When M. kerneri was described, Makarkinia was the only Kalligrammatidae genus known from the Americas, the other members of the family having been described from Asian and European fossils. Like other kalligrammatids, the environment of Makarkinia was subtropical to tropical in temperature, and color patterning of the fossils indicates they were daytime fliers. To lessen predation by other animals, large eye spots are found on the hindwings. The genus is the youngest member of the family to be described, living slightly after the last Eurasian genera from the early Aptian of China. Makarkinia also had the largest wing size of any living or fossil lacewing (indeed of any member of the order Neuroptera) and had an estimated maximum wing length of approximately 160 mm.

== Description ==
Makarkinia species are distinguished from other genera by the subcostal veinlets which notably curve toward the wing tip. The veinlets are forked with one to four small branches. The hindwings have a large distinct eye spot centered in the wing and surrounded by three concentric circles.

===M. adamsi===
The holotype wing is partially preserved and thought to be a possible forewing, though it is not whole enough to confirm. The estimated wing length is approximately 140–160 mm. No information is provided as how that inference was obtained, since it is known from too partial a fossil to reconstruct a whole wing, and wing length-width ratio is also unknown, since that is quite different among kalligrammatids.

===M. kerneri===
The overall size of the M. kerneri hindwing is smaller than M. adamsi, being 78 mm and estimated between 100–120 mm in full length. The costal vein starts fairly thick in the basal section of the wing and tapers down as it progresses toward the wing tip. The subcostal veinlets below the costa curve toward the wing tip and are fairly widely spaced. Between the major veins on most of the wing are many densely spaced crossveins, with the exception of between the veins at the wings tip end.
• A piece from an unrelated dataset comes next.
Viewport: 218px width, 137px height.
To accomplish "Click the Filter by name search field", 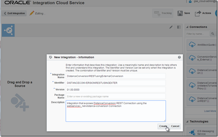I will pyautogui.click(x=197, y=34).
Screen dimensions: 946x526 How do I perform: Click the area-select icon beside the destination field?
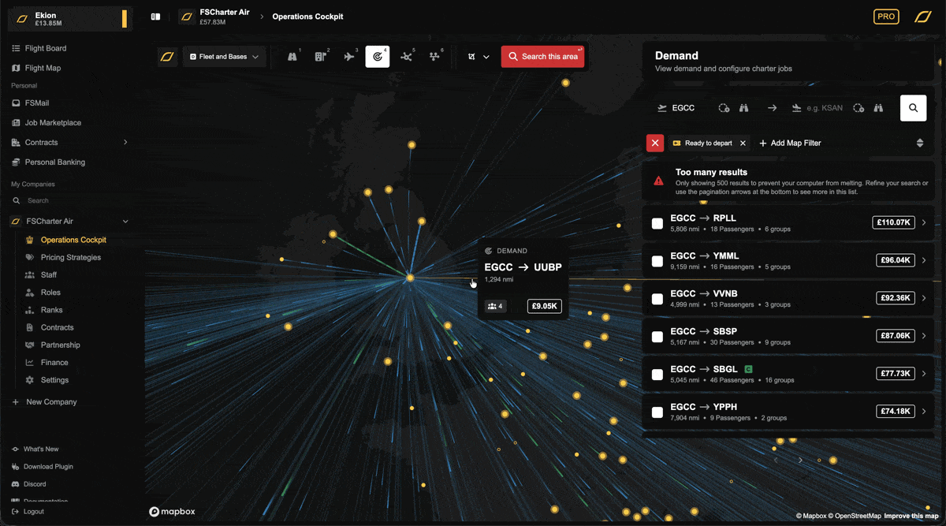point(858,108)
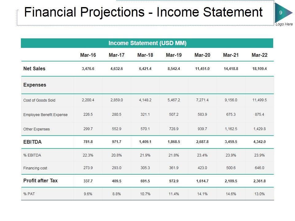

The wing is covered in a coating of setae, very thick on the outer margins and major veins. On the thin veins running lengthwise along the wing and the crossveins the setae are thinner, arranged into three rows on the veins. The wing membrane has a coating of setae that thins out approaching the wing tip. The color pattering consists of a notable eye-spot that is 11 mm in diameter, several darker longitudinal stripes and darkening of the costal area.

=== M. irmae ===
M. irmae is known from 77 mm long hindwing fragment which preserves eye spot patterning.